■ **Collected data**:
• • • • •
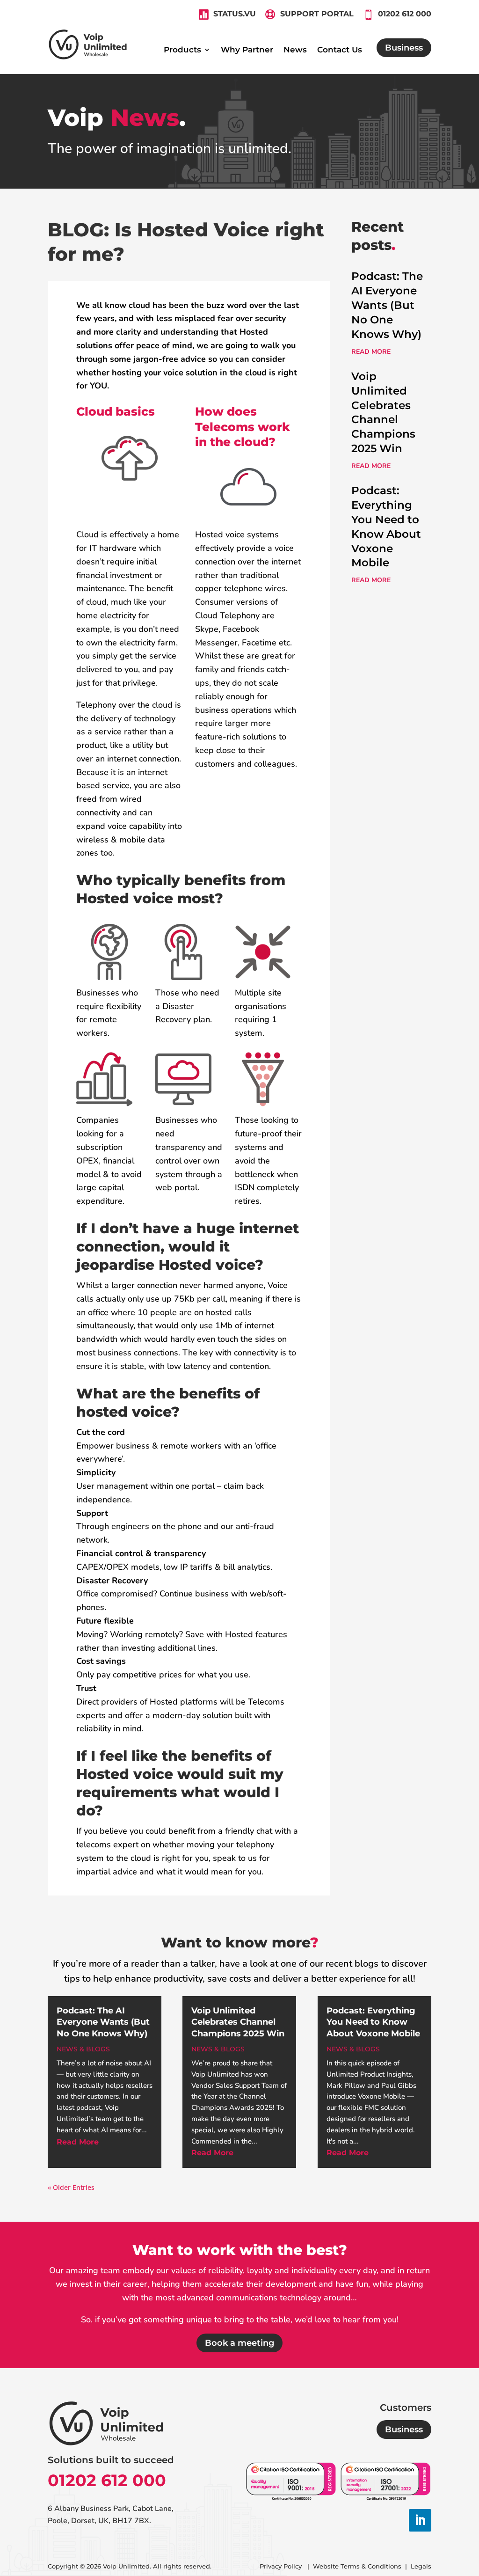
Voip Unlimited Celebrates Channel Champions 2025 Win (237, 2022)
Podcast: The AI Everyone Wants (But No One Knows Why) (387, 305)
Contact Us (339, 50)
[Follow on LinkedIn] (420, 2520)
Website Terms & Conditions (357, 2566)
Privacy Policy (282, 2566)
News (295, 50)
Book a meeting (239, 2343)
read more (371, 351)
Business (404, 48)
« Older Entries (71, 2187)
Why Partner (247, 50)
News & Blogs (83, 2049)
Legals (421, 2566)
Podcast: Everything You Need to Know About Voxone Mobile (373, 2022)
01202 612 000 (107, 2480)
• • • • •
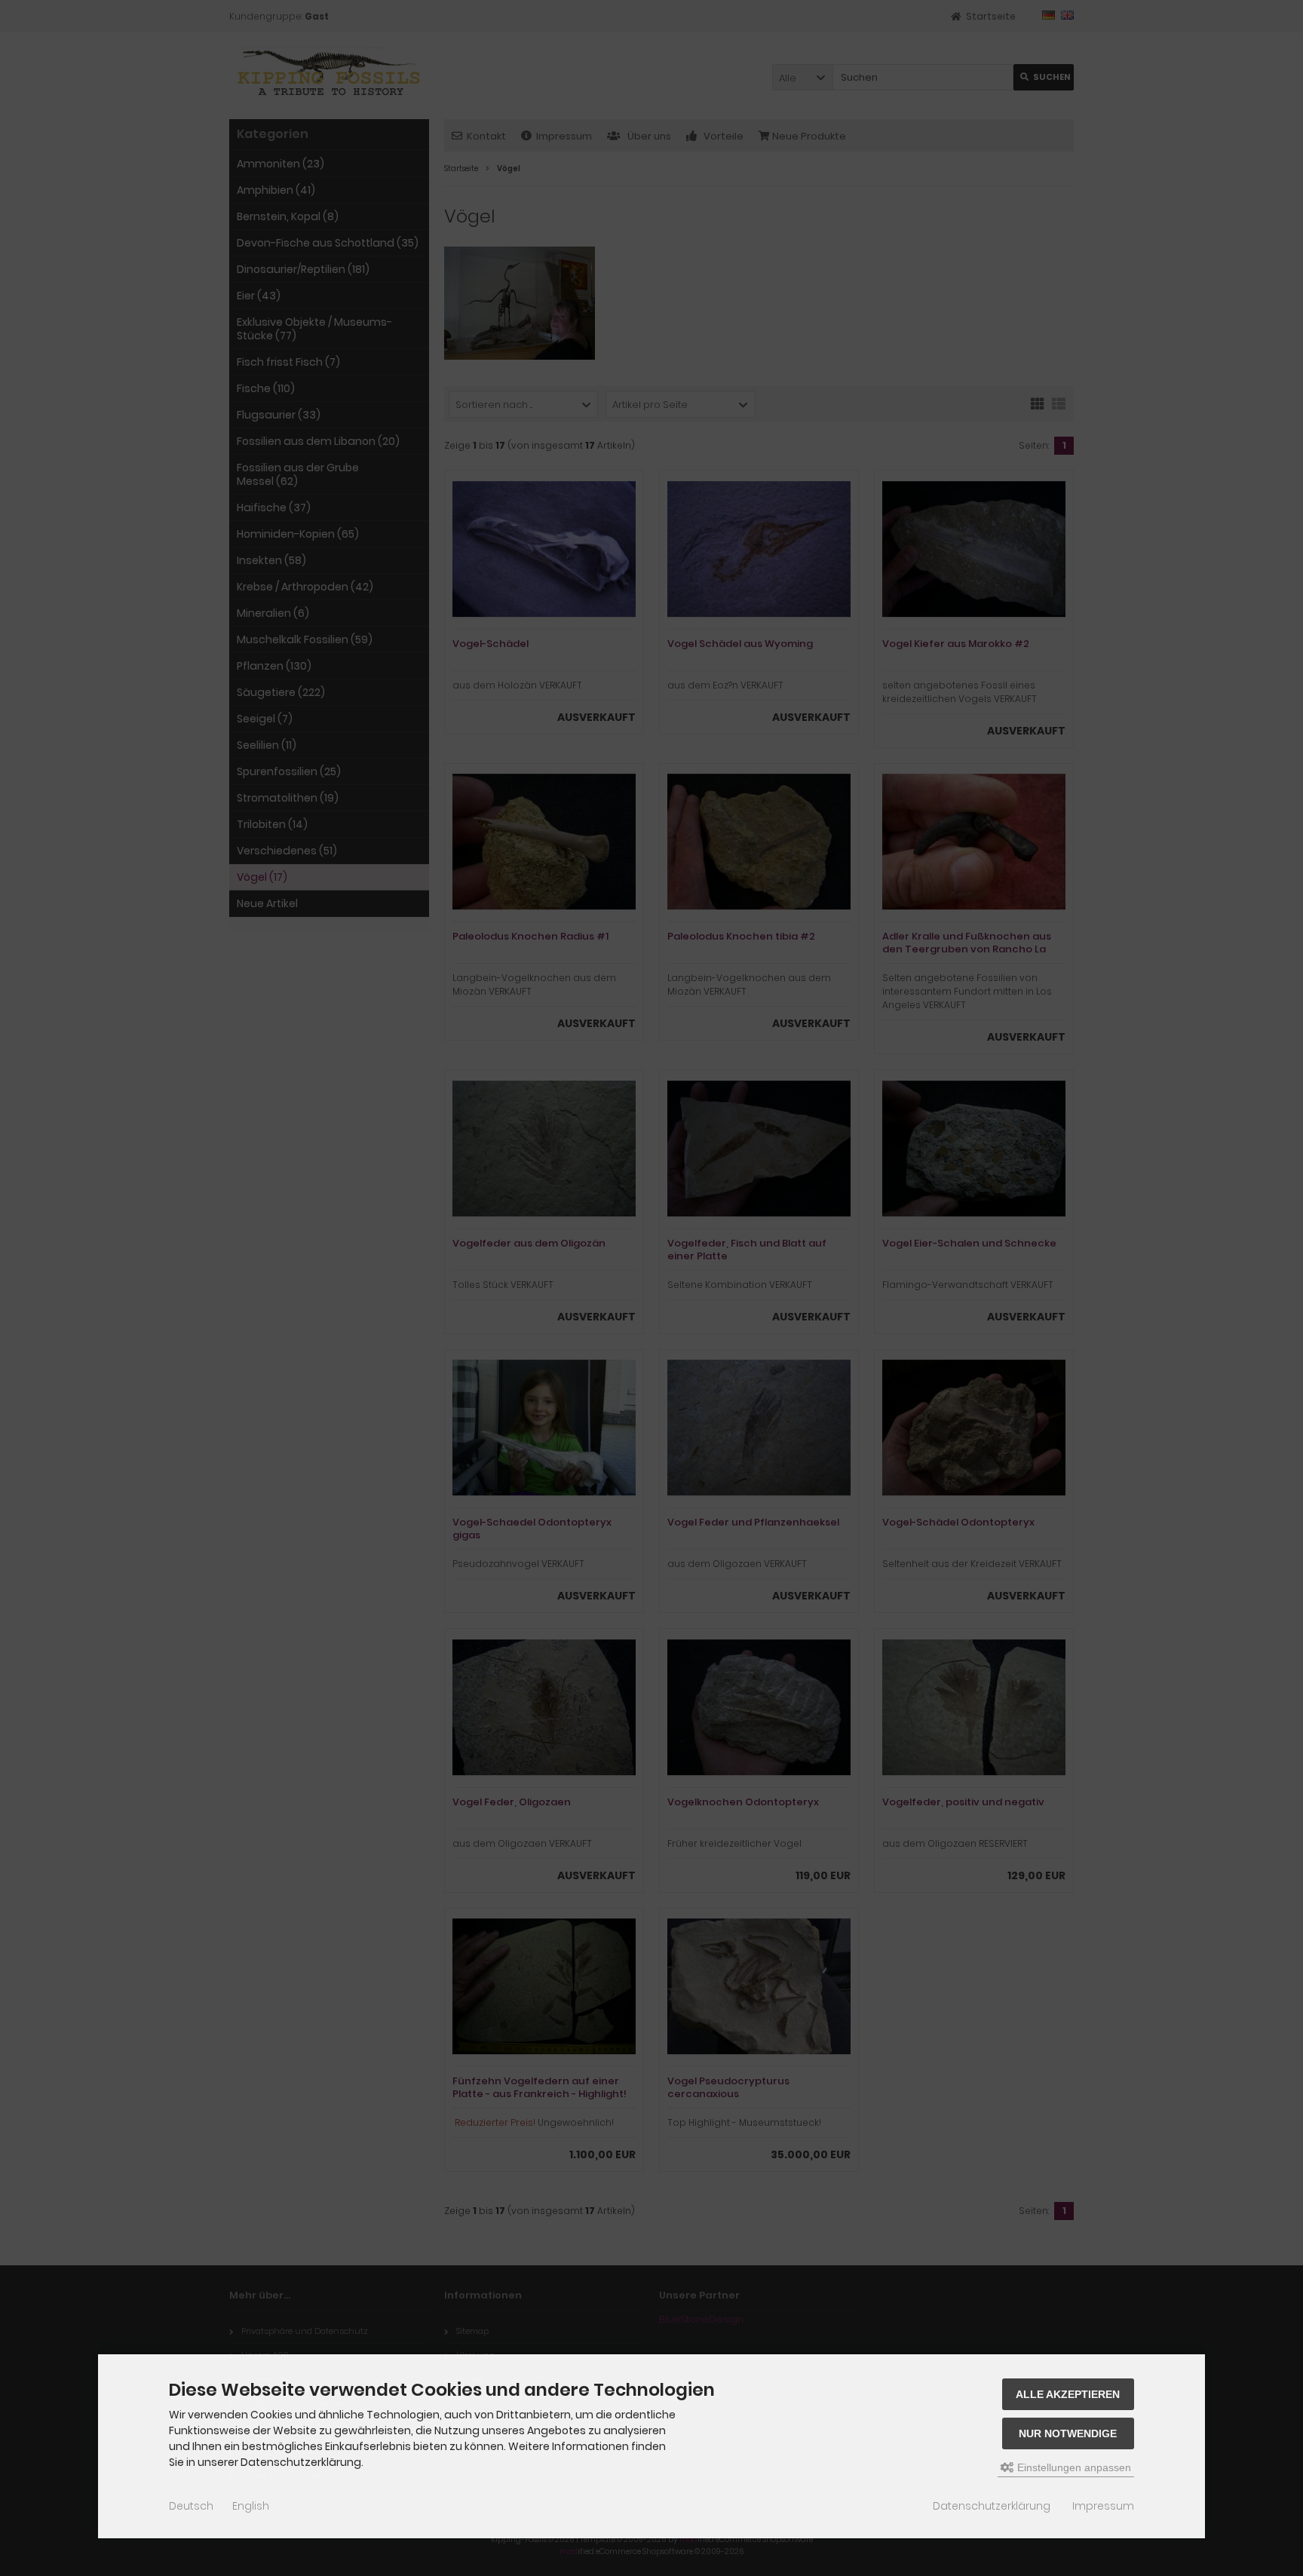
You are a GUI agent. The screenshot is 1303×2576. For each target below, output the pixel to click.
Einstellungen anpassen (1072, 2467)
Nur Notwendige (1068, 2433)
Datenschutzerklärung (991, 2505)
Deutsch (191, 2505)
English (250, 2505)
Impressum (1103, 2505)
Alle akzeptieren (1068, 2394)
• • • • •
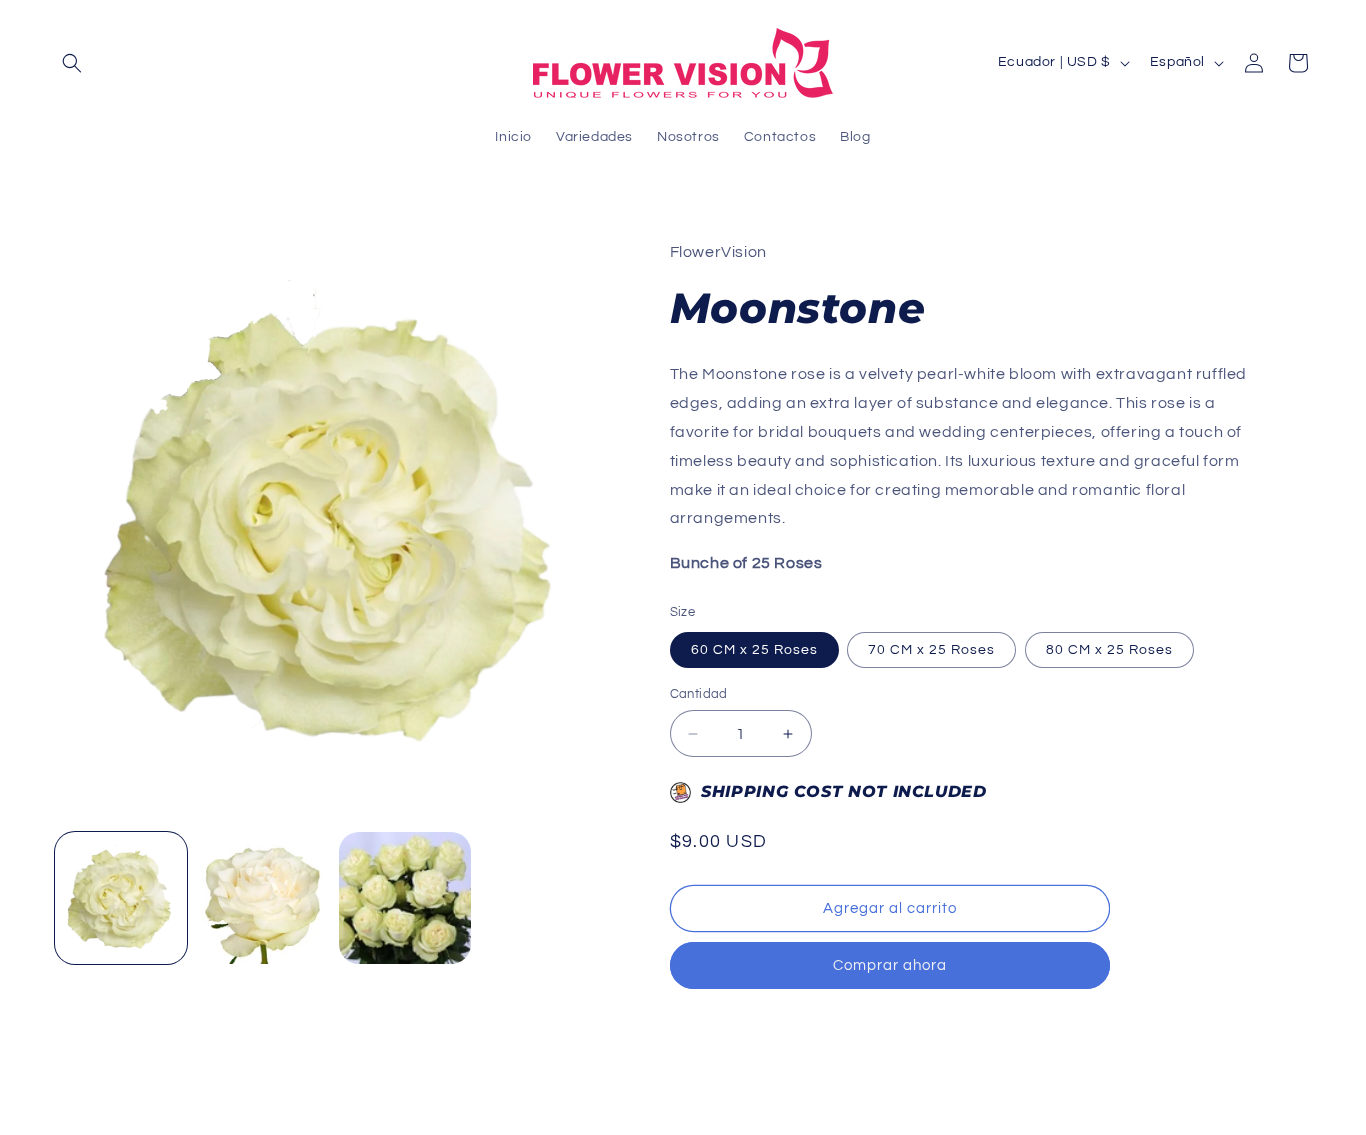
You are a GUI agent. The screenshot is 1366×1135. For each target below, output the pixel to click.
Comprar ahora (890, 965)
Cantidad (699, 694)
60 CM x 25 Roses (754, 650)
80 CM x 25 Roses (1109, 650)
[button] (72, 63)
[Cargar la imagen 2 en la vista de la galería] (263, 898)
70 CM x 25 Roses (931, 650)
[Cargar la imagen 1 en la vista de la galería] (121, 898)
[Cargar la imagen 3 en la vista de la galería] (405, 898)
• • • • •
■ **DESCRIPTION OF THE TASK**: Starting at the line that contains "Nur Notwendige (1068, 2433)" and stopping after the line that contains "Alle akzeptieren (1068, 2394)", write out every line exactly as it appears above, and no other line.

■ **SOLVED EXERCISE**:
Nur Notwendige (1068, 2433)
Datenschutzerklärung (991, 2505)
Deutsch (191, 2505)
English (250, 2505)
Impressum (1103, 2505)
Alle akzeptieren (1068, 2394)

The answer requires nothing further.